Si l'étude est explosive, tant il est difficile pour les personnes souffrant de manifestations de "Covid long" de trouver une prise en charge adaptée, les auteurs précisent qu'une "évaluation médicale de ces patients peut être nécessaire pour prévenir les troubles dus à une autre maladie et attribués à tort à un 'Covid long'".
Une étude "préjudiciable pour les patients"
#ApresJ20, association Covid Long France, estime que la publication fait "l'objet d'interprétations (...) préjudiciables pour les patients et les professionnels de santé".
"Cette étude dans le journal Jama repose en très grande partie sur le fait que la sérologie (le dosage d'anticorps) serait un élément suffisant pour distinguer les personnes infectées de celles qui ne l’ont pas été. Cependant, cette même sérologie est désormais reconnue comme un indicateur assez peu fiable sur la durée chez les malades du Covid long. Des études ont en effet montré que la réponse par anticorps pouvant s'effacer d'autant plus que les symptômes persistent", écrit l'association.
Certains professionnels de santé ont aussi réagi négativement à la publication à l'instar de Jérôme Larché, spécialiste en médecine interne, qui tance un "biais de confirmation flagrant". C'est la principale objection contre cette étude. Un test sérologique a plus de risque de "rater" un Covid passé que d'en faire état par erreur, ce qui biaise les résultats.
"Effacer toute cette réalité complexe, en évolution permanente, derrière le terme de 'croyances' montre qu'ici, les croyants ne sont assurément pas les patients Covid long ni les médecins qui les prennent en charge", s'indigne-t-il.
Le "Covid long", une définition trop vague
Cette polémique fait ressortir la difficulté à cadrer les recherches sur le sujet. De nombreux symptômes sont associés à ce trouble, parmi lesquels la fatigue ou l'essoufflement, ce qui rend difficile de déterminer à quel point les "Covid longs" recouvrent différentes réalités et, à plus forte raison, quelle peut en être l'origine.
Dans ce contexte, l'étude polémique du Jama risque d'être instrumentalisée "pour affirmer que (le Covid long) n'est absolument pas un problème", redoute le médecin américain F. Perry Wilson, professeur à Yale, sur le site Medscape.

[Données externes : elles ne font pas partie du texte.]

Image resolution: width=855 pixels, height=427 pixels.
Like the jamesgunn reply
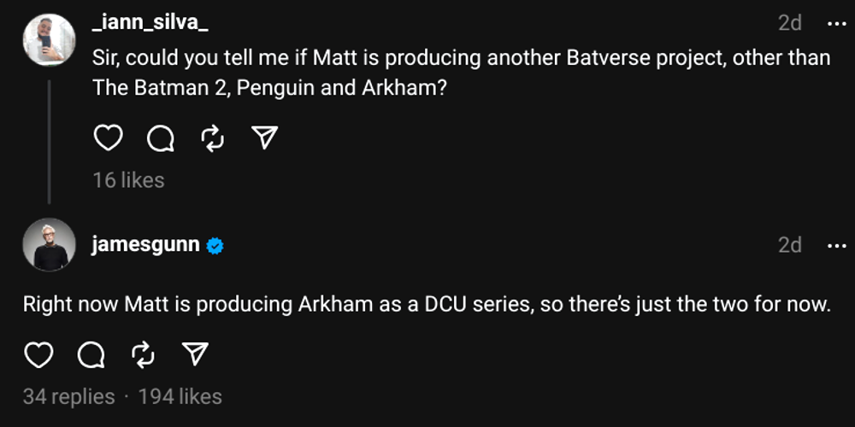tap(38, 354)
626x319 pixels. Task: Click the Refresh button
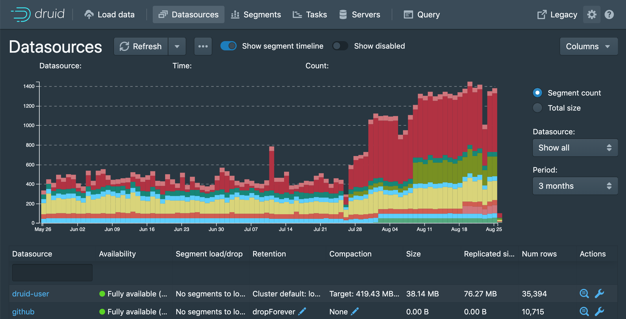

Mais, tout en se montrant lui aussi très critique sur l'étude, il met en garde sur un problème de fond quant à la définition trop vague du "Covid long".
"Nous devons nous rendre compte qu'avec des symptômes vagues, on obtient des diagnostics vagues", conclut-il. "Faute de critères plus stricts, de nombreuses personnes risquent de recevoir une étiquette 'Covid long' alors qu'elles n'en sont pas du tout atteintes".